§ PROBLEM REQUIREMENTS
Give the lines again exactly as they appear below, from the line with "Customs in New Jersey (1072, 1450)" to the line with "Impressum (206, 1750)", both included, and only those lines. Leave every picture out.

§ DATA SUPPLIED
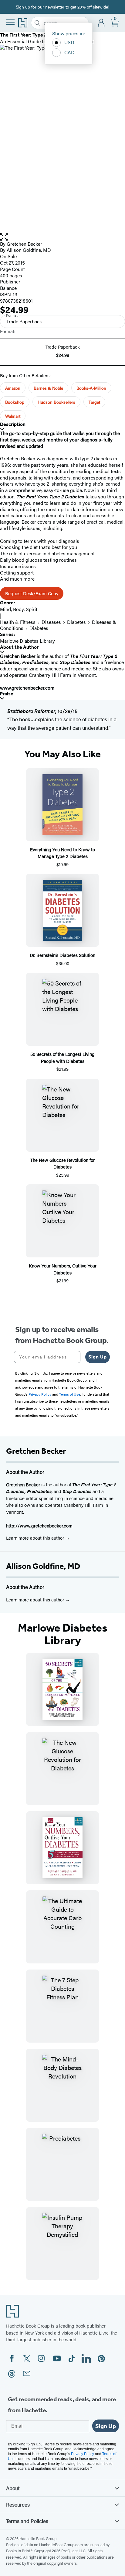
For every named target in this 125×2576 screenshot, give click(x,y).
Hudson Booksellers (56, 402)
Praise (6, 694)
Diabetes (76, 621)
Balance (8, 287)
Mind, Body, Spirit (18, 609)
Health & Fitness (17, 621)
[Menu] (10, 22)
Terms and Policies (27, 2521)
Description (12, 424)
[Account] (101, 23)
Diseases (51, 621)
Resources (18, 2504)
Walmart (12, 416)
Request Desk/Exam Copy (31, 593)
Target (94, 402)
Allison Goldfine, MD (43, 1566)
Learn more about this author (35, 1537)
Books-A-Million (91, 388)
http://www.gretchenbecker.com (39, 1525)
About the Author (19, 647)
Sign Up (97, 1357)
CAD (69, 52)
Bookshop (14, 402)
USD (69, 42)
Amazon (12, 388)
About (12, 2488)
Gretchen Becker (24, 243)
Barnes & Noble (48, 388)
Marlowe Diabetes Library (27, 640)
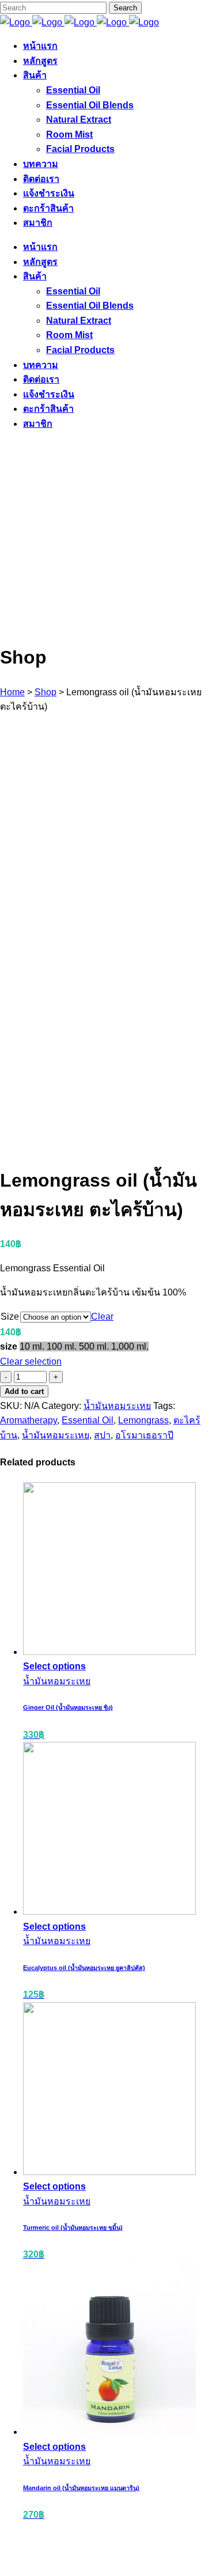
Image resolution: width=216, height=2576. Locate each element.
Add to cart (24, 1391)
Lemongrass (143, 1420)
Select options (54, 1666)
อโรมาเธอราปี (144, 1435)
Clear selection (31, 1361)
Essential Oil (87, 1420)
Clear (102, 1316)
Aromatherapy (28, 1420)
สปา (102, 1435)
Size (10, 1316)
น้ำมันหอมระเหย (117, 1406)
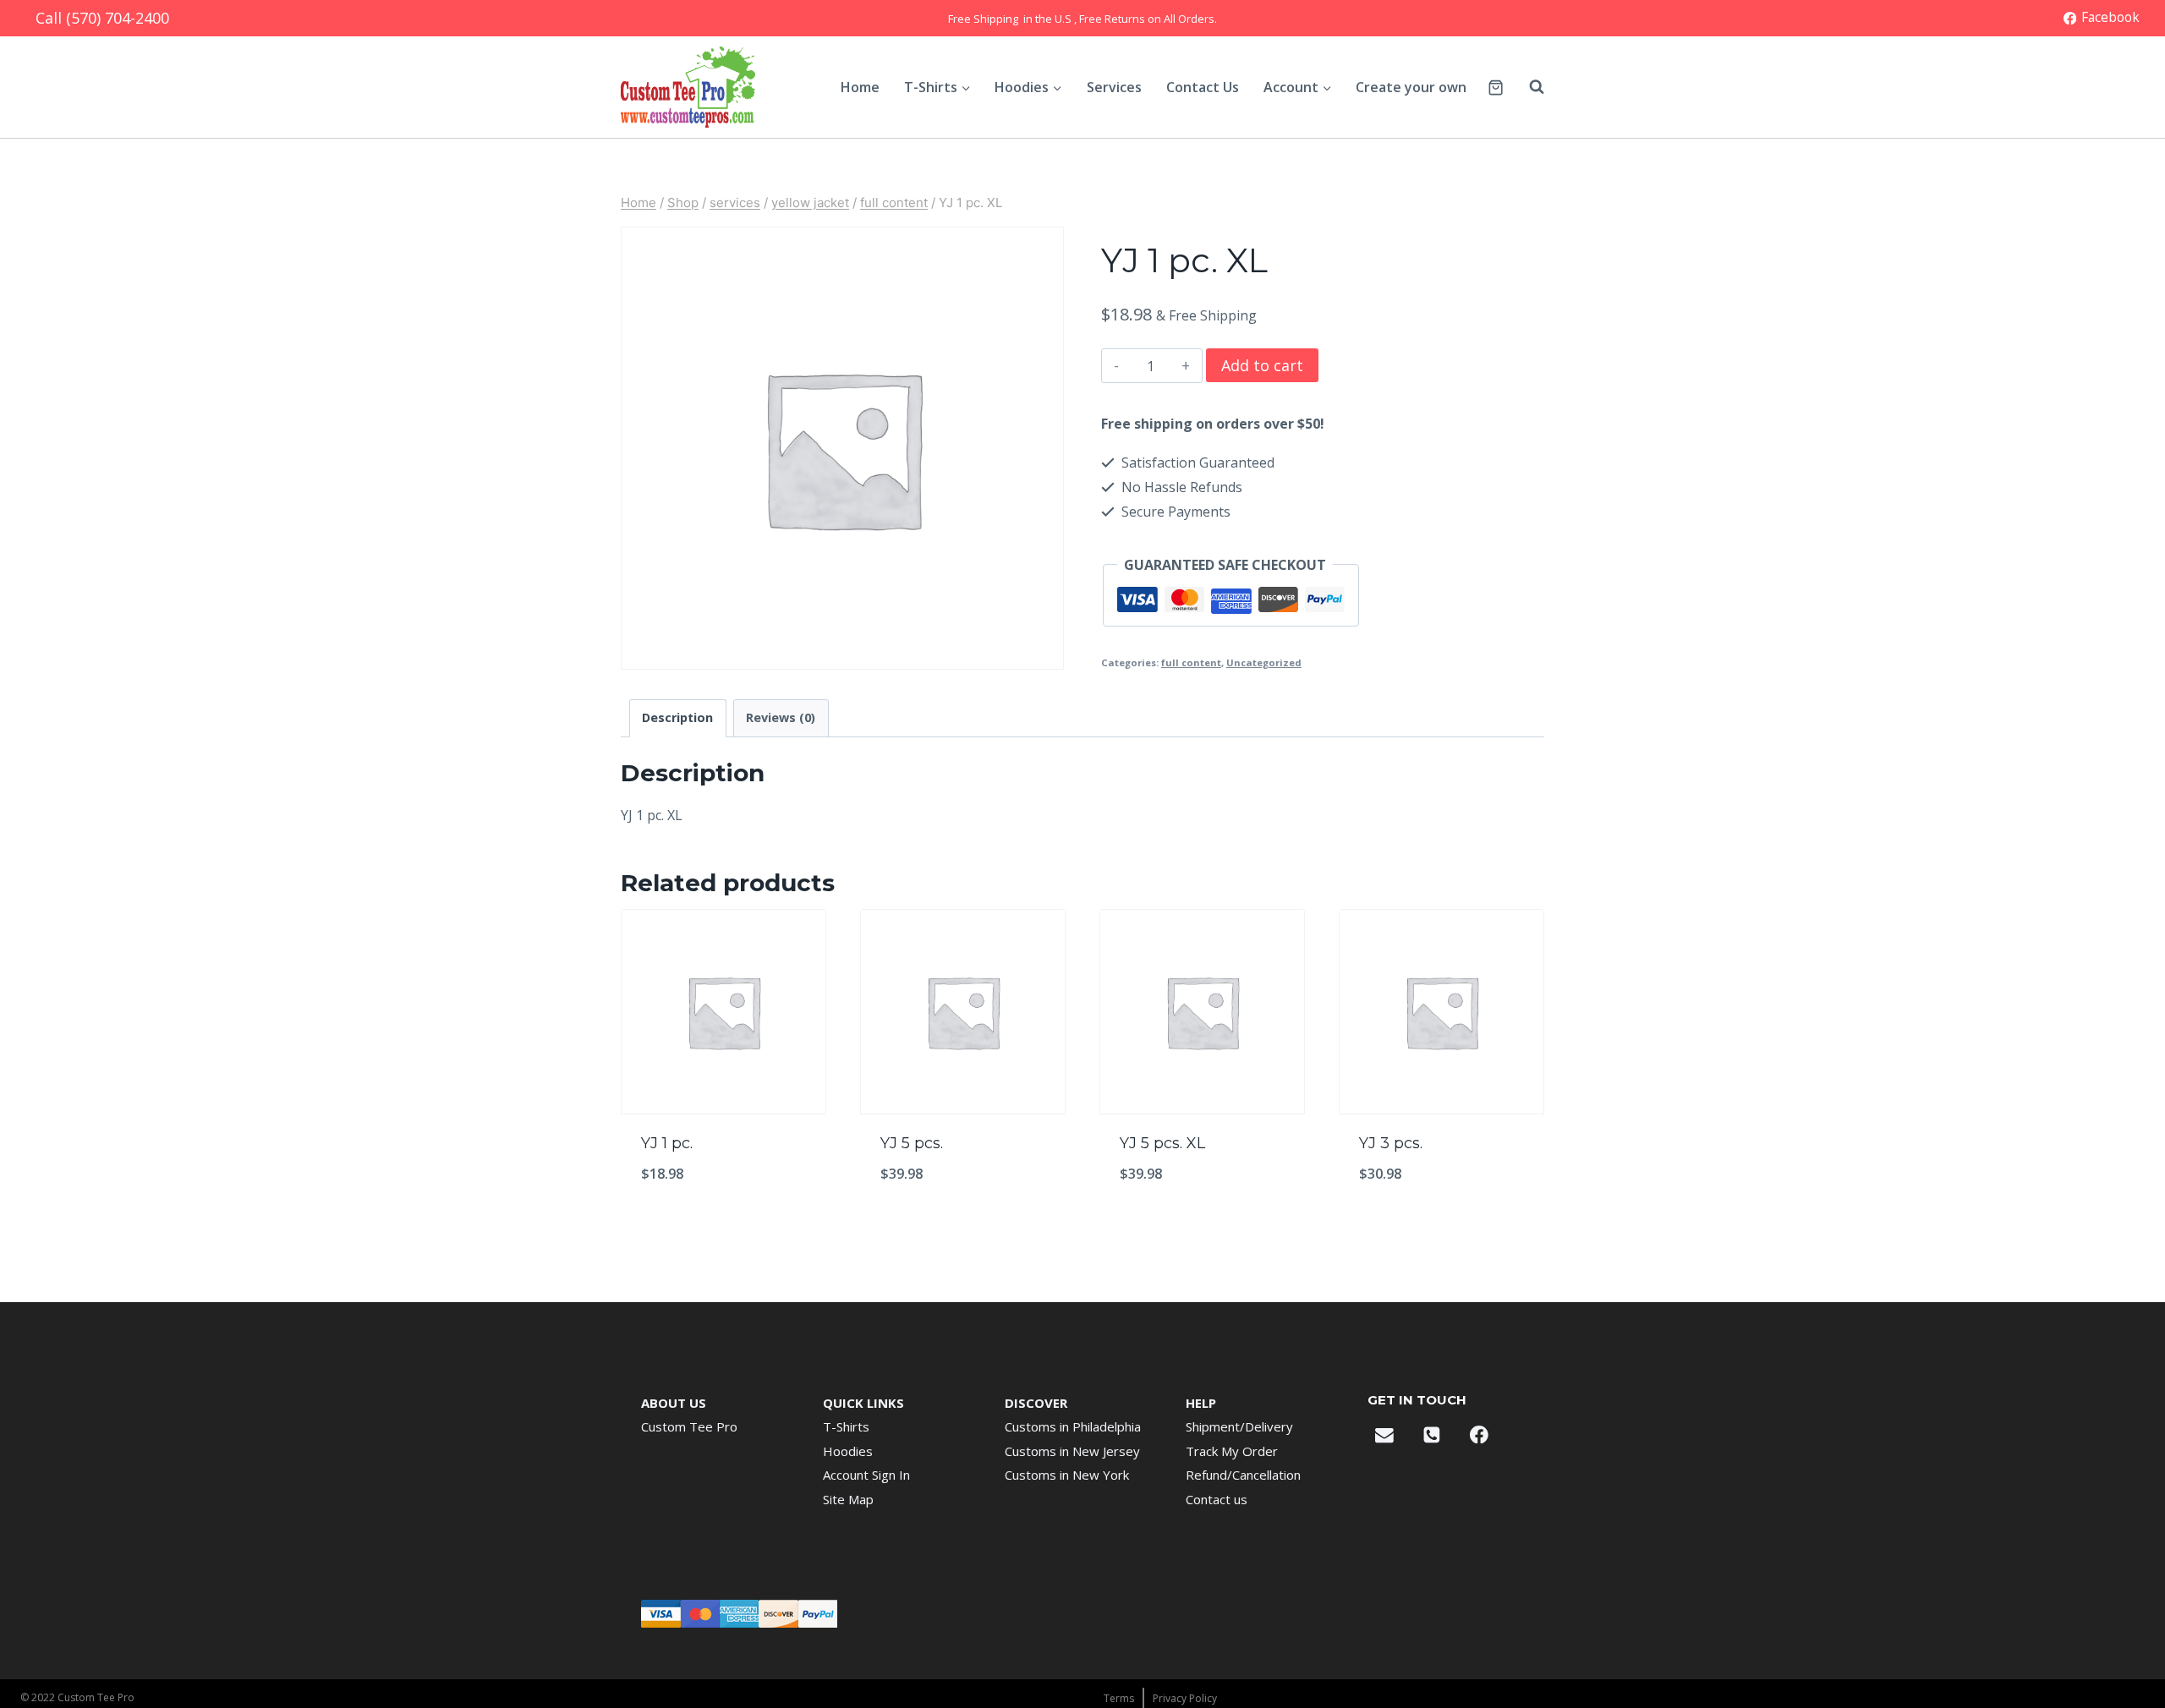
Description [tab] (677, 717)
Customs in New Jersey (1072, 1450)
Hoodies (848, 1450)
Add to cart (1262, 365)
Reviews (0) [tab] (780, 717)
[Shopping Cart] (1496, 87)
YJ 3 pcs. (1390, 1143)
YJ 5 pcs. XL (1162, 1143)
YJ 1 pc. (667, 1143)
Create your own (1411, 87)
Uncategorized (1264, 662)
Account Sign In (866, 1474)
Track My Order (1232, 1450)
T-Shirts (846, 1426)
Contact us (1216, 1499)
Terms (1119, 1698)
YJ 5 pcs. (911, 1143)
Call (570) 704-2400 (102, 18)
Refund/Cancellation (1243, 1474)
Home (860, 87)
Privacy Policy (1185, 1698)
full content (1191, 662)
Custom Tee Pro (689, 1426)
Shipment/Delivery (1239, 1426)
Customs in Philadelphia (1073, 1426)
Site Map (848, 1499)
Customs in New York (1067, 1474)
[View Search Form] (1528, 87)
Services (1114, 87)
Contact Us (1202, 87)
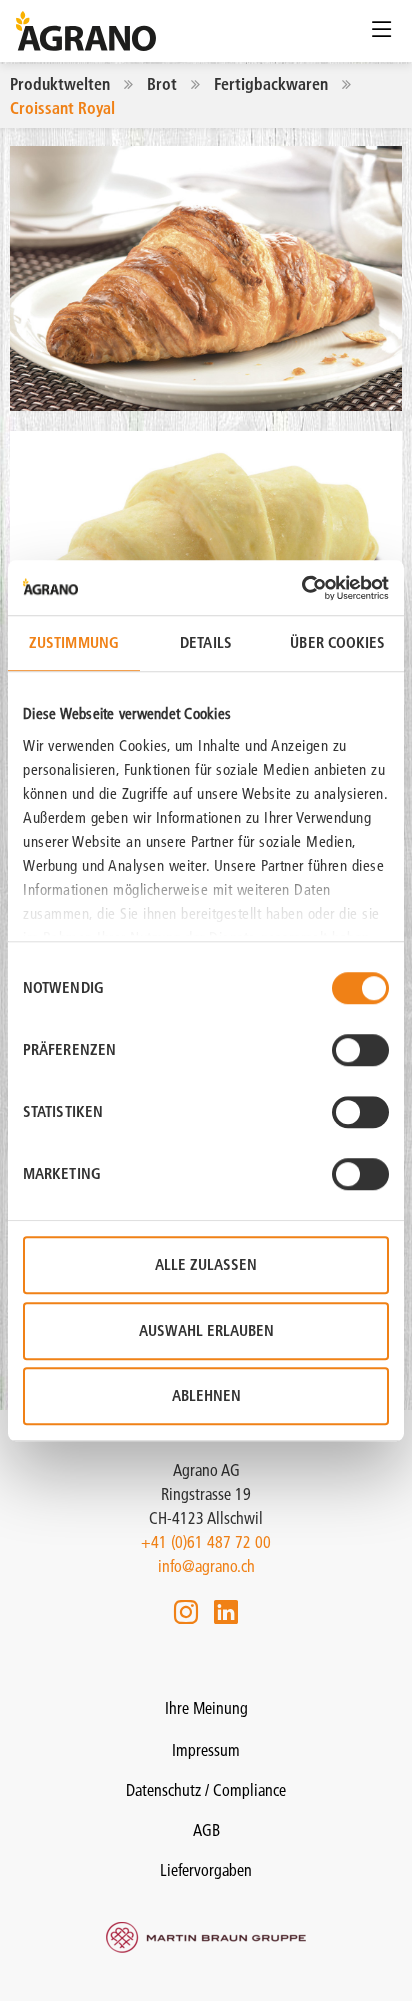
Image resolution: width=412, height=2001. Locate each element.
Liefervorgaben (206, 1870)
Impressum (206, 1750)
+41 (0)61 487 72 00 (206, 1542)
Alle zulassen (206, 1264)
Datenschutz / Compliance (206, 1790)
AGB (206, 1830)
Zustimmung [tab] (74, 642)
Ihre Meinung (206, 1708)
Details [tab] (206, 642)
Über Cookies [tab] (337, 642)
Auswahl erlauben (206, 1330)
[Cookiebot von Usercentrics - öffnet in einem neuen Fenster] (301, 588)
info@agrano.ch (206, 1566)
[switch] (360, 1050)
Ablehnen (206, 1395)
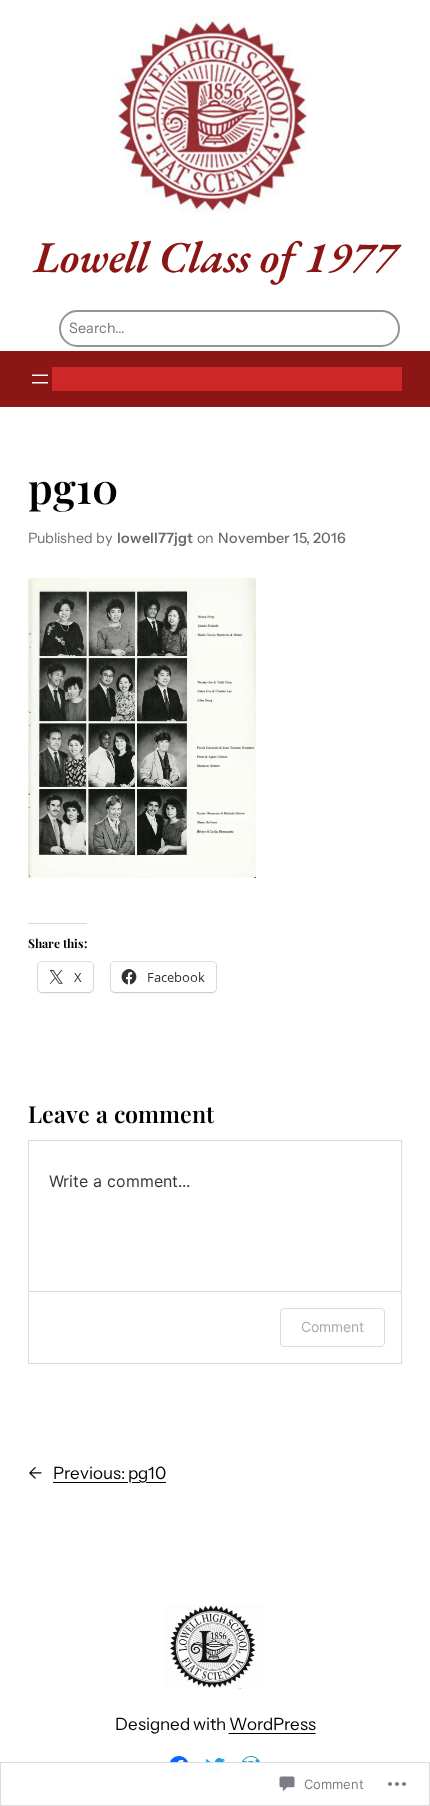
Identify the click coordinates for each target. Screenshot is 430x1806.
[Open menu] (40, 379)
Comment (332, 1326)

§ EXERCISE ANSWER
Customs in New Jersey (1072, 1450)
Hoodies (848, 1450)
Add to cart (1262, 365)
Reviews (0) [tab] (780, 717)
[Shopping Cart] (1496, 87)
YJ 3 pcs. (1390, 1143)
YJ 5 pcs. XL (1162, 1143)
YJ 1 pc. (667, 1143)
Create your own (1411, 87)
Uncategorized (1264, 662)
Account Sign In (866, 1474)
Track My Order (1232, 1450)
T-Shirts (846, 1426)
Contact us (1216, 1499)
Terms (1119, 1698)
YJ 5 pcs. (911, 1143)
Call (570) 704-2400 (102, 18)
Refund/Cancellation (1243, 1474)
Home (860, 87)
Privacy Policy (1185, 1698)
full content (1191, 662)
Custom Tee Pro (689, 1426)
Shipment/Delivery (1239, 1426)
Customs in Philadelphia (1073, 1426)
Site Map (848, 1499)
Customs in New York (1067, 1474)
[View Search Form] (1528, 87)
Services (1114, 87)
Contact Us (1202, 87)
Image resolution: width=412, height=2001. Locate each element.
Liefervorgaben (206, 1870)
Impressum (206, 1750)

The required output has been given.